## What you have to do
Transcribe word for word the section of the records below that opens with the line containing "Where should I" and closes with the line containing "The image size is (1352, 896)."; drop every picture.

┌────────

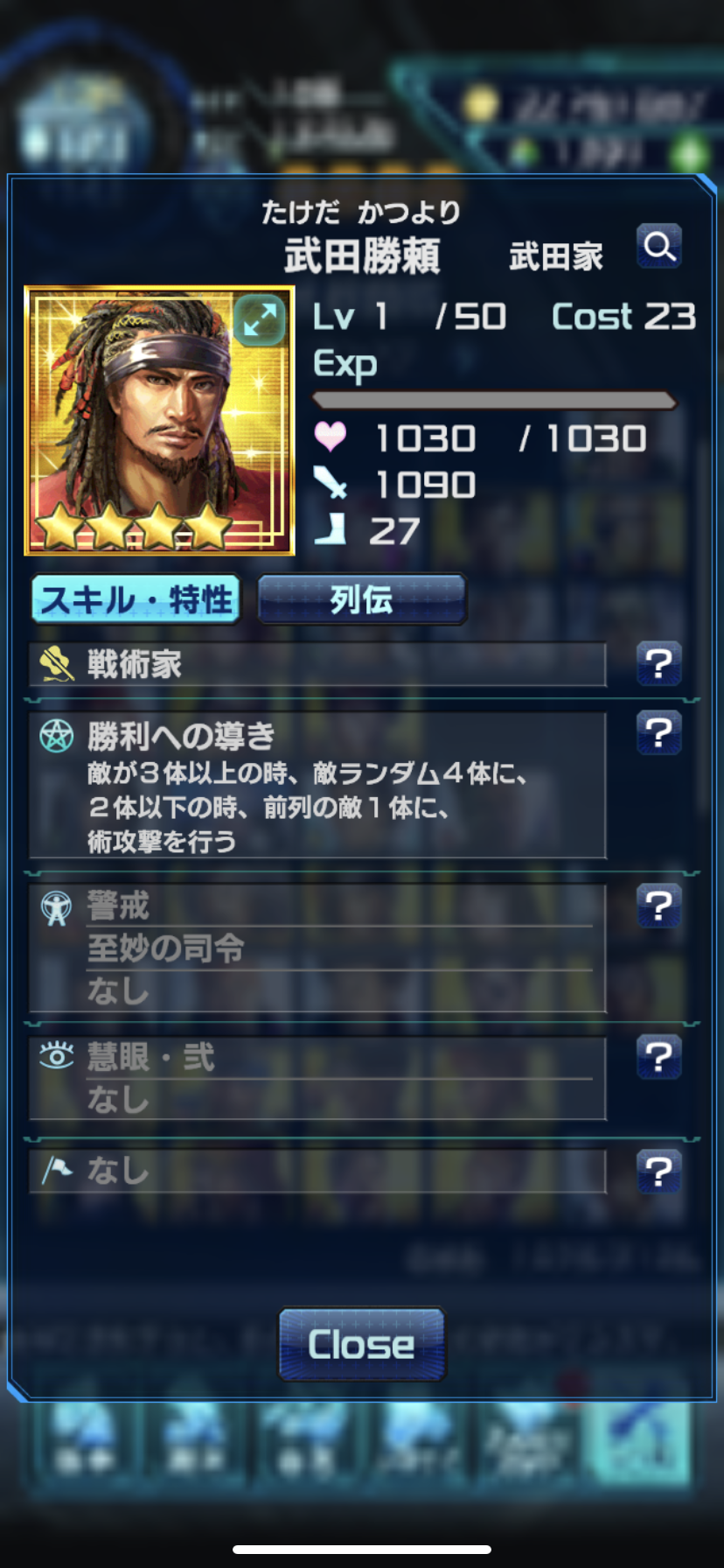This screenshot has width=724, height=1568.
Task: Show help for 勝利への導き skill
Action: 659,733
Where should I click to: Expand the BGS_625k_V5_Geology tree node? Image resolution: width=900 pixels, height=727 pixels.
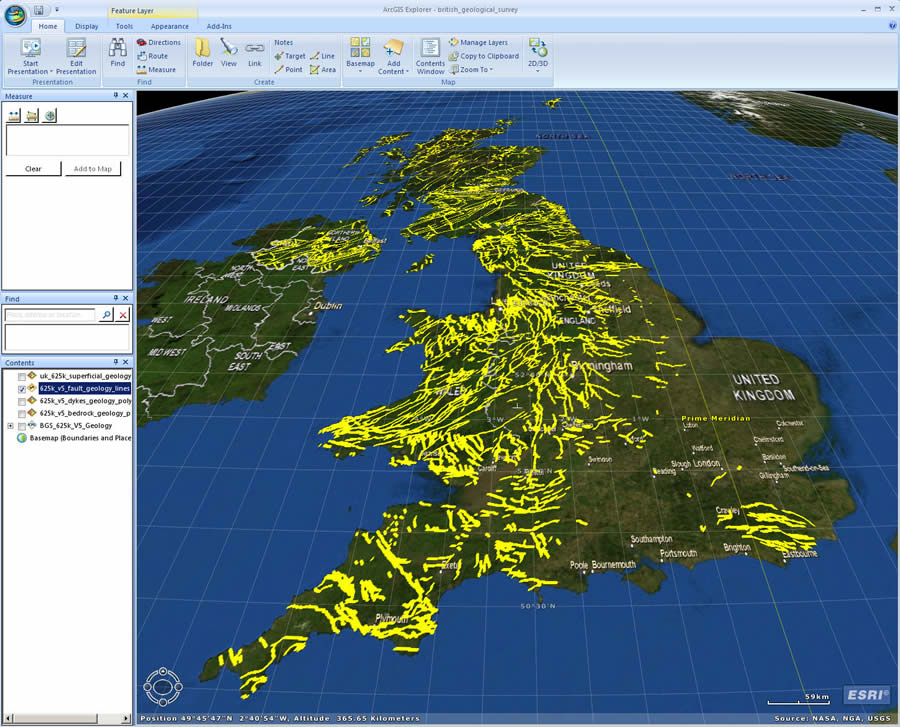(x=10, y=425)
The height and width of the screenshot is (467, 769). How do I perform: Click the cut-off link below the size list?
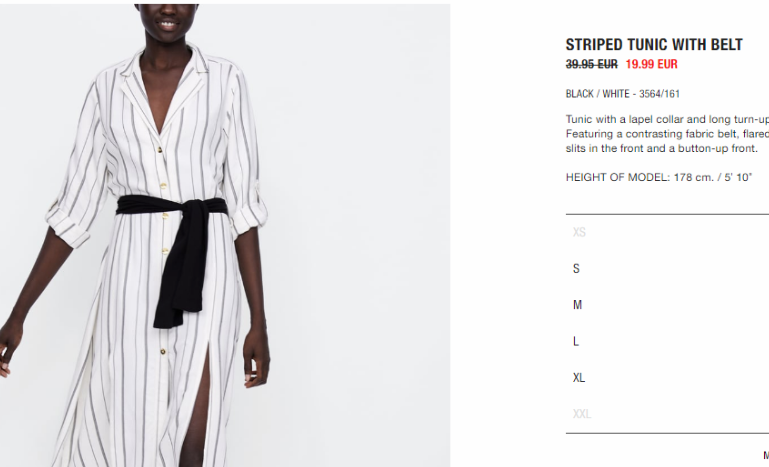point(766,456)
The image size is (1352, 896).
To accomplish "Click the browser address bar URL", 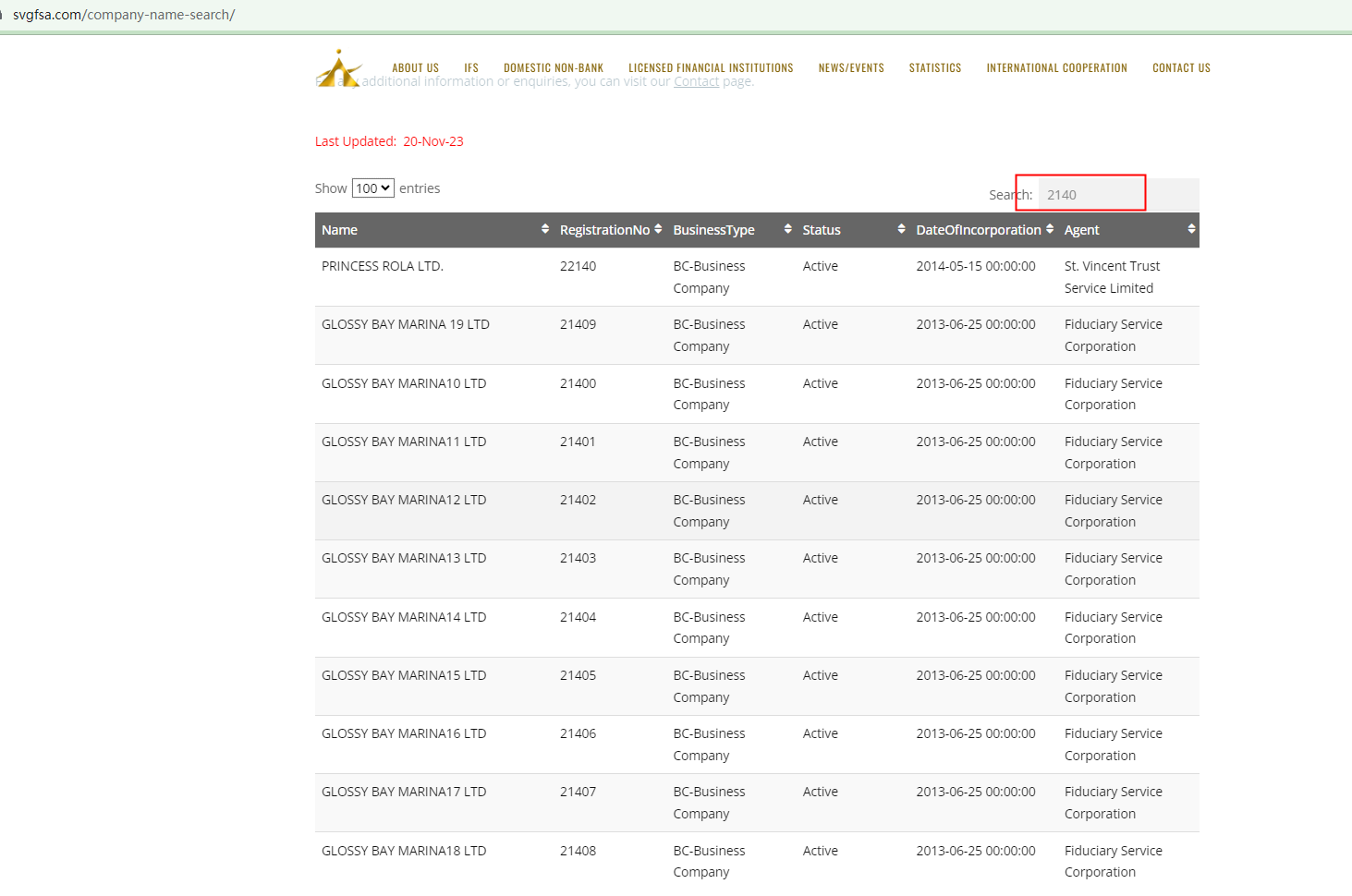I will click(124, 15).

└────────

## Result
Where should I click to: Expand the BGS_625k_V5_Geology tree node? Image resolution: width=900 pixels, height=727 pixels.
(x=10, y=425)
The height and width of the screenshot is (467, 769). How do I perform: Click the cut-off link below the size list?
point(766,456)
The image size is (1352, 896).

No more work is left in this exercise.